By Dirk Schrader, Cyber Resilience Architect, Greenbone Networks
The coronavirus pandemic has lead to a new wave of cybercrime with hackers taking advantage of the chaos caused by the disease. They have masqueraded as WHO, sending fraudulent messages via WhatsApp and email in phishing attacks and Google is reportedly blocking around 18 million malware and phishing emails related to Covid-19 every day. Google’s Threat Analysis Group also recently published findings on how it has detected more than 12 state-sponsored hacking groups using the coronavirus as cover to disseminate their malware and even the EU has called for a ceasefire on cyberattacks exploiting the pandemic.
Even outside of Covid-19, the risk of cyberattacks is forever increasing and the FBI recently warned that cybercrime activity shows no sign of slowing down, and at great cost with a $3.5 billion fallout in 2019 alone. As cybercriminals are so prolific and their tactics forever evolving, even organizations with the very best security measures in place will not be able to eradicate threats completely. Instead, to remain operational in the event of an attack and in the chaotic times caused by coronavirus, companies should strive for a state of sustained cyber resilience.

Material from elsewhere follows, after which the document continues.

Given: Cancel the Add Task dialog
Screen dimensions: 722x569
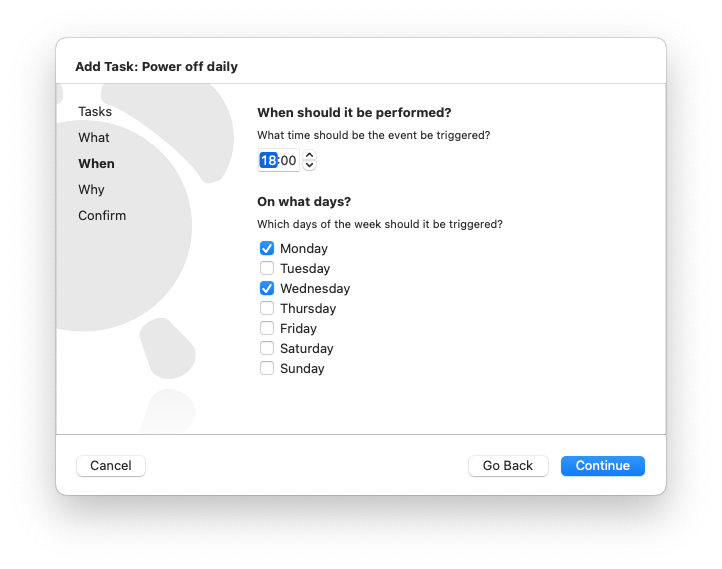Looking at the screenshot, I should coord(111,465).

Cyber resilience goes one step further than IT security and is a more strategic concept. It includes measures to minimize the attack surface while at the same time, it also focusses on maintaining productive operations and achieving business objectives despite a cyber incident. To achieve a state of sustainable cyber resilience, companies must not only consider technical aspects, but also people and culture, as well as processes and organization.
Below are Greenbone’s top tips on how to remain cyber resilient:
1. Employee awareness
In it’s latest survey, Bitdefender found that employee negligence remains the biggest threat when it comes to data breaches, above malware and software failures. Companies – big and small – are at risk of this cybersecurity weakness and should have solid mitigation plans in place. Make employees aware of risks that could come their way and make sure they know not to click on suspicious looking emails as they could fall victim to phishing attacks or inadvertently download malware that could affect the entire company. An important step on the road to cyber resilience is therefore to build security awareness.
2. Establish a positive error culture
Mistakes are human and happen whether you’d like them to or not. When it comes to cybersecurity however, it is important to correct them as quickly as possible to mitigate any damage and to also learn from them for any similar future incidents. Employees can often be reluctant to report they’ve made an error, and instead of threatening penalties and reprimands, companies should establish a culture in which employees dare to share their mistakes. In this way, they can analyze causes, correct them, and avoid the same error in the future.
3. Identify your critical assets
To guarantee business continuity, companies must first analyze their business processes. Which technical assets are linked to which processes? Where can errors occur and what are their effects? This makes it possible to identify the critical assets that must not fail under any circumstances.
These assets should be kept redundant in a hot standby system. The back-up system is then fully configured and runs in parallel so that it can take over seamlessly if necessary. Alternative concepts are sufficient for less critical assets. Those who develop appropriate emergency responses remain capable of acting in case of a cyber incident.
4. Resolve conflicting interests and regulations
Resilience requires the identification and assessment of risks. This can lead to conflicts of interest between safety and security. Safety ensures that people are not injured by machines. Security, on the other hand, protects machines from cyberattacks. In both areas, there are often contradictory regulations. For example, while from a security perspective it is necessary to patch systems, this would jeopardize the ISO certification for operational safety. In order to avoid any gaps in the system, management must take the reins here and resolve any conflicts that could impede achieving full cyber resilience.
5. Implement vulnerability management
Vulnerability management is an important tool to minimize attack surfaces. Such a solution scans all systems in a network for possible vulnerabilities and assesses their risk. This enables companies to prioritize and close security gaps before attackers have the chance to exploit them. Vulnerability management should be part of any end-to-end security architecture and also seamlessly works in conjunction with other security solutions such as firewalls and intrusion detection (IDS) or prevention systems. This is a crucial step in becoming fully resilient and goes a long way to helping companies prevent attacks, and as Covid-19 presents more opportunities for hackers with an increase in remote and cloud-based working tools, being aware of any and all vulnerabilities is more than necessary.
Cyber resilience isn’t just about IT
According to the latest Risk Barometer of the Allianz Group, cyber incidents and business interruptions are considered the greatest business risks worldwide. This makes it clear that cyber resilience cannot be a pure IT matter, but must also become a matter for those in charge.
With so many decisions to be made on the way to cyber resilience, it can only be truly achieved with management‘s involvement. Those at the top must analyze to what extent the company is willing to accept risks and to do this, they must understand how IT assets and business processes are interlinked. They must also accept that mistakes happen and that it will never be possible to eliminate all human and IT weaknesses completely. Rather, it is a matter of identifying and assessing risks and finding appropriate, economically viable solutions.
Dirk Schrader is an IT-Security Expert with CISSP, CISM, ISO27001 Practitioner certification, and 20+ years of hands-on experience. He is an accomplished InfoSec author and researcher.